With DDD, it's all about the domain concepts and relationships (which are NOT rdbms relationships). OOP doesn't mater either, as it's a technical approach while you're using a business (domain) approach. However, you'll be using OOP implicitely because it's the nautral way to model a domain.
I don't know your domain, but based on how you described the problem, I think there is not much DDD there, but the old CRUD mindset masked by DDD terminology. IT doesn't look that you have identified the relevant bounded context and aggregate roots (AR). Then, what can those entities do (the behaviour)?

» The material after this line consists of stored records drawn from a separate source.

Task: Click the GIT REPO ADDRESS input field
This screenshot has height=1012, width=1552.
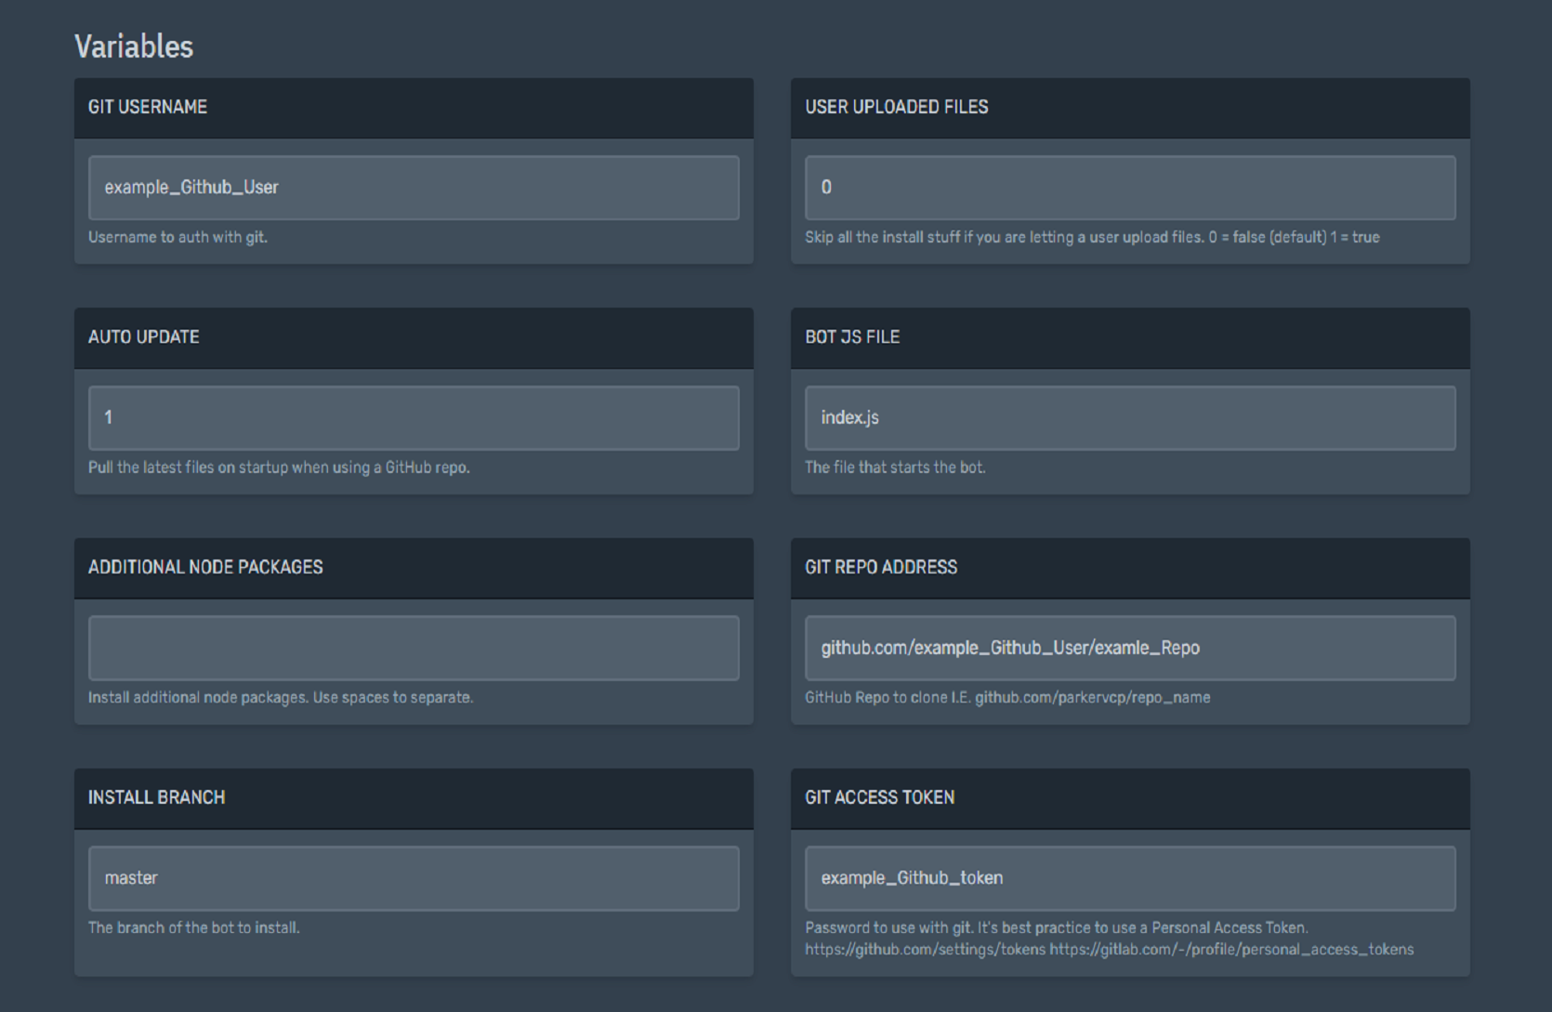Action: click(x=1129, y=648)
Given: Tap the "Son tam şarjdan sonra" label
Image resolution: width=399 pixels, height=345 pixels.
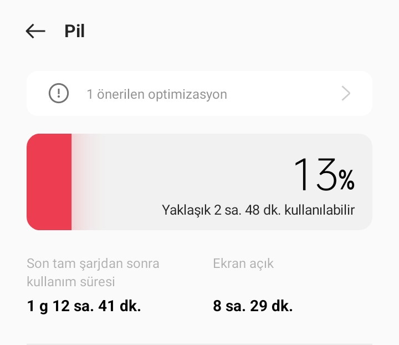Looking at the screenshot, I should point(93,263).
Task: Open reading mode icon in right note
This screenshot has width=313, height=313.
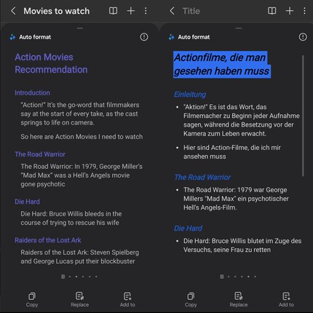Action: (272, 11)
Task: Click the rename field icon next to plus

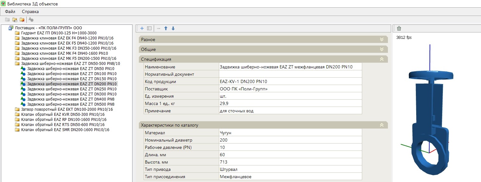Action: (149, 28)
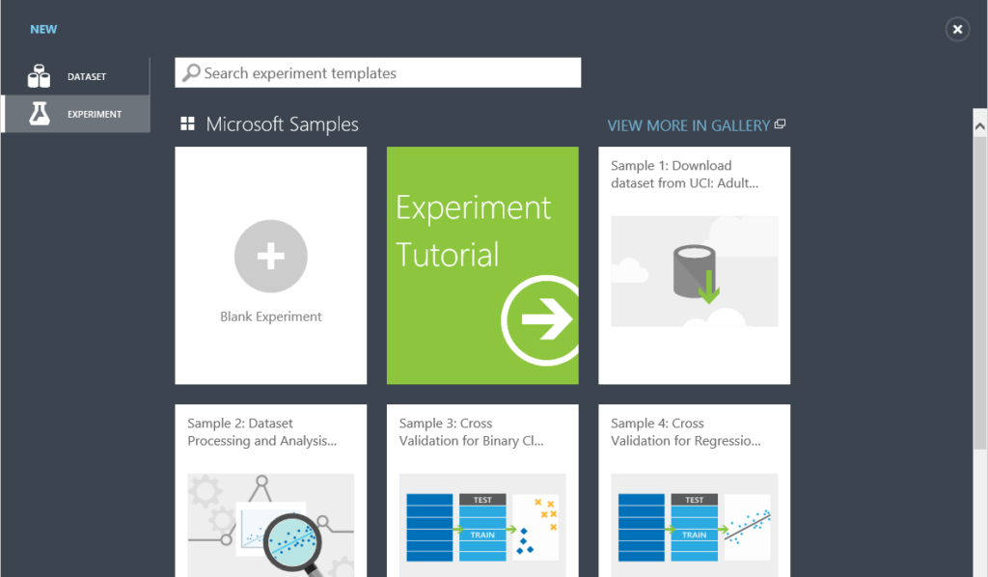The image size is (988, 577).
Task: Open Sample 2: Dataset Processing and Analysis
Action: point(270,492)
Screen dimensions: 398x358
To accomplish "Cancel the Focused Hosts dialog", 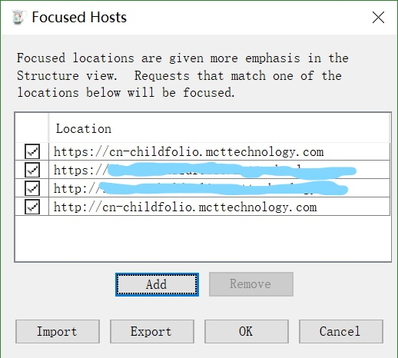I will coord(341,331).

How they are used (the uses cases they're involved)?
WHen you do DDD, you let the domain tell you which are the objects and how they interact with each other. An AR can 'point' to another AR via an Id, however the context and the use cases it matters a lot. And you can have multiple AR modelling the same concept but in different contexts, so there isn't always just one Account AR usable everywhere.

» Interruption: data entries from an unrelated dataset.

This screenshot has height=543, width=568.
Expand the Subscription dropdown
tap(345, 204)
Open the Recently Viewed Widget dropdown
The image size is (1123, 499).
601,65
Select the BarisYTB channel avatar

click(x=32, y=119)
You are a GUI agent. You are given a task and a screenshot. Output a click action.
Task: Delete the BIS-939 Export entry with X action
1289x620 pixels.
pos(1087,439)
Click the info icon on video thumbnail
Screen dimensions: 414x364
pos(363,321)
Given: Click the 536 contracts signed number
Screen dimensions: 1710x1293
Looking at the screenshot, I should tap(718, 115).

Take your time and forget about OOP, ORM, rdbms etc. Focus only on the Domain to properly understand the concepts (they can be tricky!) and their relationships. The resulting code will be good OOP and more importantly good modelling. Worry about persistence and rdbms after that.
Edit
Based on OP and the gist from the comment, I think (I can only guess since I don't now the domain) that it's a use case for Lead (Table) so, If there are no other relevant details, I'd have a service or similar which will take the Lead and IEnumerable to do the behaviour. You ask the Accounts repository for the accounts for the lead, providing a matching criteria (area code and campaign_id).
As a rule of thumb, I suggest to try and dissect these concepts and try to reformulate their relationships until you're certain you've understood the right relationship.